Just days after being raped by a stranger, a 22-year-old woman received a letter from ACC saying that her pain wasn't enough to deserve counselling, she says.Copyright 2010 APN Holdings NZ Ltd
Stricter rules around ACC sexual abuse counselling claims introduced last year have meant hundreds - almost 90 per cent - of people who have faced sexual abuse have had counselling claims either denied or delayed.
"It's just another humiliation, you know, having a faceless government institution saying that you need to get over it as well," said the woman, who nzherald.co.nz has agreed not to identify. "I'm not unreasonable. I know this happens to a lot of girls. I know I'm not the only one. It happens to a lot of guys as well.
"I know there's limited funds. But just the cold and calculated way they tell you, and the fact that they tell you your experience doesn't amount to enough pain - it's just another humiliation."
The Auckland woman said that earlier this year a man dressed as a security guard had offered to drive her home, then took her to an underground car park and raped her.
She said she arrived home shivering, petrified and almost broken. She went to police the next day, and received an initial treatment and assessment by a counsellor.
About a week later, she got a letter from ACC stating that it would not pay for any further counselling because her mental and physical injury was not sufficient, she said. "It's one of those things that you think about everyday and you know it might break you, and they just told me I didn't have sufficient mental or physical injuries, in a letter. Like they have any idea," the woman said. "I don't understand how anyone who hasn't met me can decide what it means to me or if it's caused sufficient pain or not.

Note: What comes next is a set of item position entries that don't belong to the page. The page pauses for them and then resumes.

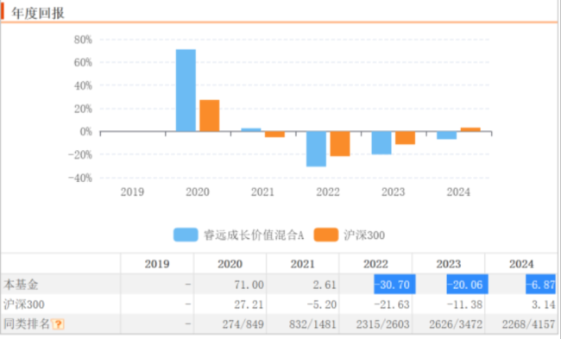This screenshot has width=561, height=339.
Task: Click the 沪深300 legend label text
Action: (364, 235)
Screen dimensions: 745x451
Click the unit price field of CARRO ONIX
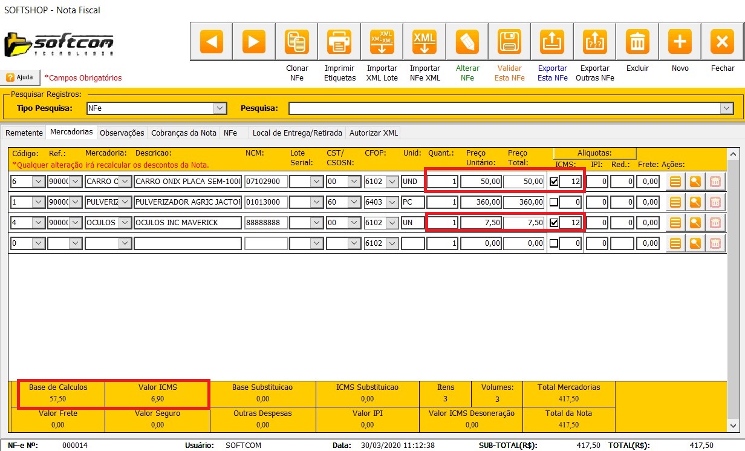[x=481, y=182]
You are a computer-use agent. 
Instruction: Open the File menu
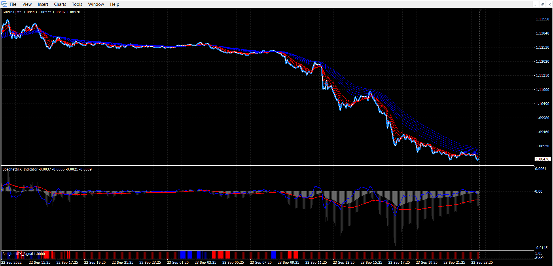[13, 4]
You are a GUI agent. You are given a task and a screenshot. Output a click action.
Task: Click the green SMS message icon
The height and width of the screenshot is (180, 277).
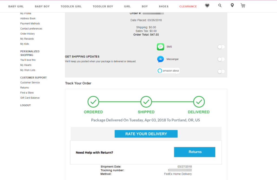(160, 47)
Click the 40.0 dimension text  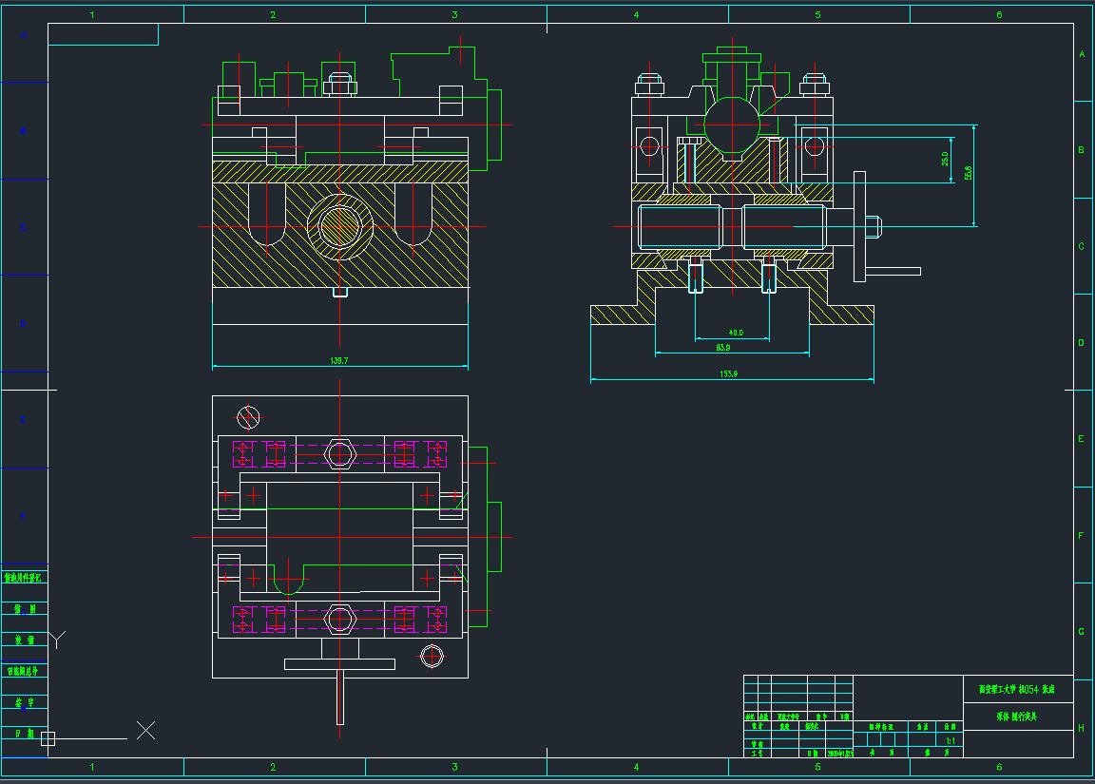735,334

"It's hard enough for people close to me to understand what I'm going through.
"The way they word [the letter] is particularly insulting. They know nothing about it. They've never met me. They know nothing about me."
The man accused of the rape is awaiting trial, expected to take place late this year.
A psychotherapist for sexual abuse, Christine Stewart, said many of her clients had been overwhelmed when faced with ACC's requirements for diagnoses, and she no longer undertook ACC work. Some people had committed suicide as a result, Ms Stewart said.
Yvie Stewart, a sexual abuse survivor who has organised a hui for people who have gone through abuse, said some had been made to wait months for ACC counselling and many were on suicide watch.
Survivors of Sexual Abuse New Zealand's Gudrun Frerichs offered pages from a survey of therapists expressing frustration and "distress" at having to put clients through the diagnosis process. The new rules restrict ACC counselling to people who have "a diagnosed mental injury resulting from sexual abuse or assault".
A form "to help determine cover for a sexual abuse claim" is available on ACC's website, to be filled out by accredited doctors. It asks five questions under "mental injury", covering a "full narrative description of the presenting signs and symptoms of mental injury", treatment history and diagnosis results.
ACC claims manager Denise Cosgrove told the Herald yesterday that this was laid down by law, but ACC was for many years "acting beyond its mandate and providing services to people not covered by its legislation".
An ACC spokesperson was not immediately available today to say what criterion likely saw the woman disqualified.